The entire cosmetic surgery industry, like its little brother, the multibillion dieting industry has taken affluence related neuroses and turned them into a huge industry. Unlike the dieting industry, however, the disease being treated is not a disease at all. Once of the scarily subtle features of some of the programmes shown is that the subjects are either hideously ugly or actually simply quite plain. It would appear to me that subjects are being carefully hand picked for their likelihood of good results, and not just the challenge.
The Swan is particularly henious as it insinuates that the women were all previous hideously ugly. The formula is simple. Take a plain Jane, put her on a 1200 calorie a day diet with 2 hours of working out with a personal trainer, and give her plastic surgery and dental surgery to fix whatever the problems are, and finally some counselling to build up confidence and motivate the women. They are common enough issues - bad and broken teeth, blemished skin, sagging breasts and bellies, shapeless noses and a few pounds too many.
What was particularly fascinating to me was the huge number of participants who had really over-dramatised their predicament. Some could barely stop crying, even after they had been "revealed" as gorgeous (with of couse a decent hair do, professionally done makeup and beautiful clothing). One or two seemed to be emotionally extremely fragile, utterly unable to cope with the emotional stress at all. This borderlined on exploitation.
I noticed a few things about the programme that I particularly disliked.
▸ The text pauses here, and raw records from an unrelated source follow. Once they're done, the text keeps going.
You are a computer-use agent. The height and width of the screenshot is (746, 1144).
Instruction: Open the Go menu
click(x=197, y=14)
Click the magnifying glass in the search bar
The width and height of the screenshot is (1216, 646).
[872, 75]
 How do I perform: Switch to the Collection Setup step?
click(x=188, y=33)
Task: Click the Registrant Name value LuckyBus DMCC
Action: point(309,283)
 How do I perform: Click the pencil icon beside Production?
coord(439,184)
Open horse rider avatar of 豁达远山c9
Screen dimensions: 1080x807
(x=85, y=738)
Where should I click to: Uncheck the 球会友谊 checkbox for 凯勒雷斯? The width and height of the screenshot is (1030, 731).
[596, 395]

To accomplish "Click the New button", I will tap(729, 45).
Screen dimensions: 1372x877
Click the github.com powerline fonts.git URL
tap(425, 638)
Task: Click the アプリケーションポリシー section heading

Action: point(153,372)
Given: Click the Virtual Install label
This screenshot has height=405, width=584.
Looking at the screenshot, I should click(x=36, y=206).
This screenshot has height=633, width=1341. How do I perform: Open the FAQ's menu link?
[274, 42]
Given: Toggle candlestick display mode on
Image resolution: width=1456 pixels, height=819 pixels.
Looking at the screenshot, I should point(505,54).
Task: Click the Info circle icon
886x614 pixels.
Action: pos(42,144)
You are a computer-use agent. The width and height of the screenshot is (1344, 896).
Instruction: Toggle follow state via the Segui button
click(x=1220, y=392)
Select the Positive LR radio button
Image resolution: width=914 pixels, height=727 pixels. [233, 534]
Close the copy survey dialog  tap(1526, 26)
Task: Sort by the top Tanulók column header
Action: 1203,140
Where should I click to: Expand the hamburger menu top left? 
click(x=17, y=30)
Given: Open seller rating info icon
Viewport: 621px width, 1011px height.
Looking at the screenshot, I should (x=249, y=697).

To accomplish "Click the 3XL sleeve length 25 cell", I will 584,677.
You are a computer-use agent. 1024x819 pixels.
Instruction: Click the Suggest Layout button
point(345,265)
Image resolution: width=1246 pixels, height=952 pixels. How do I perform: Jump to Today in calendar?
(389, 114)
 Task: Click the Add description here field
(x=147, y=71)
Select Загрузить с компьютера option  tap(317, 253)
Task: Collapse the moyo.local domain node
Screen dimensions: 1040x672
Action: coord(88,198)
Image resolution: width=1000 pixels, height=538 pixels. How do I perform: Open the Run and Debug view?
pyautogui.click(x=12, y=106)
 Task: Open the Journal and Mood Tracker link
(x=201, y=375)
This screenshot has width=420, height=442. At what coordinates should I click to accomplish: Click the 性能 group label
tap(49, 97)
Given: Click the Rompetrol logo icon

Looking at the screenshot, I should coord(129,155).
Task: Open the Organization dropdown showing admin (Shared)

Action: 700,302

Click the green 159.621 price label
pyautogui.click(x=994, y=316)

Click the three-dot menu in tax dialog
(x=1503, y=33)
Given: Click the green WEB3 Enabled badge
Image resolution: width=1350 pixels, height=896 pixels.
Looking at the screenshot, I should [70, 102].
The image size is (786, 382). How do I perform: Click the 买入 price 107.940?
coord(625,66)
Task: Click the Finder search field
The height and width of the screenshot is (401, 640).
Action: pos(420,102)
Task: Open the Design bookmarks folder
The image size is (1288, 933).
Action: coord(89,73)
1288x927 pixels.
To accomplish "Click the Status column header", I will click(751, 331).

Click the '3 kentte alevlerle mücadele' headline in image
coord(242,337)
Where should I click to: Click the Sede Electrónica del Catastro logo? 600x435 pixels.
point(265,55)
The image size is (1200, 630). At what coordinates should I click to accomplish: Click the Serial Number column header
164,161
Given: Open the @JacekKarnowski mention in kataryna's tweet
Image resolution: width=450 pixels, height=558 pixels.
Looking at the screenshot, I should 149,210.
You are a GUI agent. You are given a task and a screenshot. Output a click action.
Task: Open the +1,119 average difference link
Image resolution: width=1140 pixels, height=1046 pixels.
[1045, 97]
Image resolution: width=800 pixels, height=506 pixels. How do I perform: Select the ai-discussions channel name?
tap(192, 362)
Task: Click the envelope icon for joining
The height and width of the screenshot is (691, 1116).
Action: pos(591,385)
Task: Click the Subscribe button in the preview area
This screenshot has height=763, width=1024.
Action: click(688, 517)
One was the way in which a woman, who had decided to not go ahead with some of her plastic surgery was portrayed as simply being "wrong." It didn't seem to emphasise that the woman had asserted herself in deciding against surgical modification, and the show's "Life Coach" didn't paint it as a positive thing. I found that insidious - it suggested that to reject surgical enhancement was cowardly instead of a positive decision (apparently the lady wanted to retain a bump on her nose as her daughters had an identical bump). This is something quite beyond wanting to fix a genuine health problem or emotional issue: this is emotional blackmail.
There is a lot of stuff about this programme unspoken. For example, the most overweight any of the women are is about 30 pounds. For any of you who know a little about appropriate sizes or BMI, somebody who is 5'4" or more and only 30 pounds overweight is not obese. Any somebody who is 5'9" and 30 pounds overweight is even less overweight than the lady who is just 5'4". So losing 20 pounds or so isn't a real challenge. Now if any of the women were genuinely obese - needing weight loss of 50 pounds or more - 3 months would be a real challenge, if not an impossibility for most. So they made sure that most of the voluteers were not too difficult to change.
Lastly I found the idea that personal satisfaction can be linked to appearance and bit suspect. I do think that programmes like this are heavily promoting the cosmetic surgery industry and there should be health warnings attached.